Joplin revient de temps en temps. Un effet sonore imitant l’accélération des battements d’un coeur revient régulièrement, particulièrement quand Camille évoque ses douloureux souvenirs avec Jacky... Puis, Camille nous fait une formidable tirade sur les chips.

Quand la pièce se termine, l’éclairage diminue et la scène devient sombre. Camille est de nouveau allongée, dans la même position qu’au début de la pièce. 

La pièce prend alors une tournure très sombre et douloureuse. Joplin ne chante plus.

Une bande son enregistrée nous renvoie à la réalité cruelle du passé de Camille. Cette bande-son indique que François n’est autre que le policier qui le premier a interrogé Camille, lorsqu’il l’a retrouvée, presque inerte. François énumère les blessures de Camille une par une. Un spot de lumière jaune éclaire la tête d’un mannequin que Camille utilise pour s’exercer à la coiffure, quand ça lui manque. Je vois en ce visage livide et sans vie celui de Camille. Nous comprenons qu’en réalité, Camille est détruite. C’est alors que mes larmes débordent.

Se créer un monde à toi, ressasser le passé, se dire que tout va bien, et que malgré les blessures qu’elle nous inflige, la vie est belle...

 

Sophie de la Rochefoucauld reçoit une ovation singulière : celle d’un public ému, et pris aux tripes. 

LA RENCONTRE

 Après la longue ovation que reçut la pièce, des membres de l’association Femmes Solidaires à La Châtre ainsi que l’auteure de la pièce, Christine Reverho, intervinrent ; le débat fut lancé. Plus tard, elles furent rejointes par Sophie de la Rochefoucauld, la comédienne, encore émue par son rôle.

 Les sujets abordés furent ceux auxquels on s’attendait.

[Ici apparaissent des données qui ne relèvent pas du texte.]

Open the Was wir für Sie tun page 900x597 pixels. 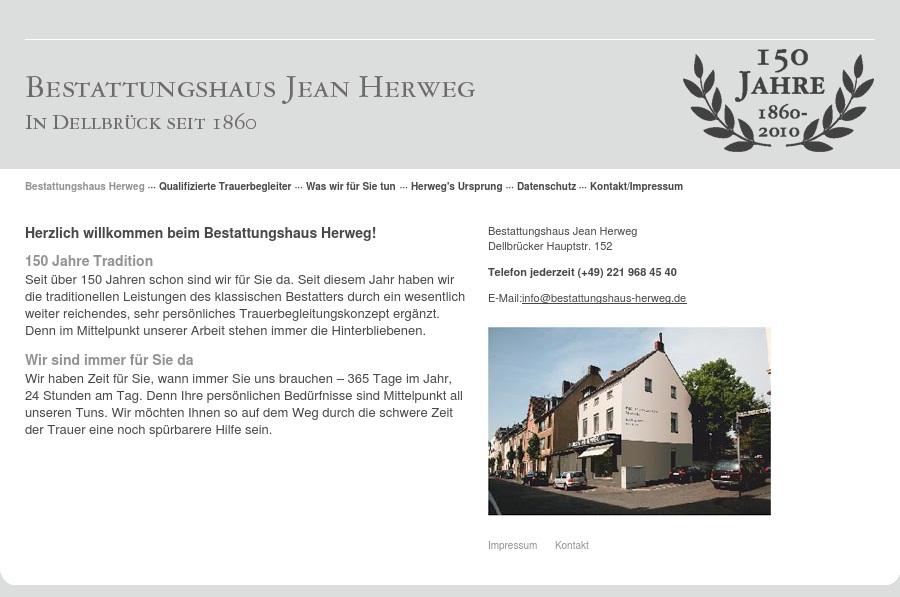[350, 186]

La solitude de la femme battue, qui se renferme sur elle-même, se dévalorise et se dégrade. 

C’est ici que toute l’action des Femmes Solidaires s’illustre, elles rappelèrent le numéro de secours aux femmes battues et invitèrent les personnes concernées à appeler, à en parler à leur entourage, le rempart de la solitude n’en étant pas un. Des interrogations se posèrent alors dans le public : pourquoi ne pas tout simplement partir ? "Parce que ces personnes sont amoureuses", répondirent nos interlocutrices. "Il ne s’agit pas de porter plainte contre n’importe qui, mais contre son mari", ajoutèrent-elles. Une sorte de syndrome de Stockholm se développe chez la victime ; à savoir, le syndrome développé par un(e) otage qui a longtemps partagé la vie de son geôlier, et qui a développé une empathie, voire une sympathie pour son geôlier.

  "Des excuses, toujours des excuses !" 

Il y eut alors une discussion sur les enfants ; les victimes indirectes des violences conjugales. Quels est leur regard sur la situation de leur mère battue par leur père ? Il ne comprennent pas, pensent les femmes concernées. Des excuses, on trouve toujours des excuses, disait Camille dans la pièce. Or, les enfants voient tout et comprennent tout, bien entendu, et cela les marque le restant de leur existence. On a de plus observé que quelques hommes violents envers leurs femmes sont souvent les fils de pères eux-mêmes violents. Ces derniers peuvent être violents, comme c’est le cas dans la pièce, à cause de l’abus d’alcool. Une question vient alors : "est-ce le seul critère de la violence ?" Non, beaucoup d’autres facteurs interviennent ; cela peut être le stress au travail, mais il est vrai que l’alcoolisme est un facteur fréquent. 

SOPHIE DE LA ROCHEFOUCAULD

 

L’actrice et comédienne, Sophie de La Rochefoucauld

Elève de notamment Michel Bouquet au Conservatoire National Supérieur d’Art Dramatique, Sophie de La Rochefoucauld mène de front une carrière théâtrale et à la télévision. Elle est aussi à l’écoute des plus démunis, impliquée dans de nombreuses associations. 

" Quand Panchika Velez (metteur en scène) m’a proposé ce rôle, c’était à un moment de ma vie où il était devenu de plus en plus important pour moi de m’engager... De rapprocher mon engagement citoyen de mon métier, de pouvoir militer avec un texte de théâtre" S. de La Rochefoucauld.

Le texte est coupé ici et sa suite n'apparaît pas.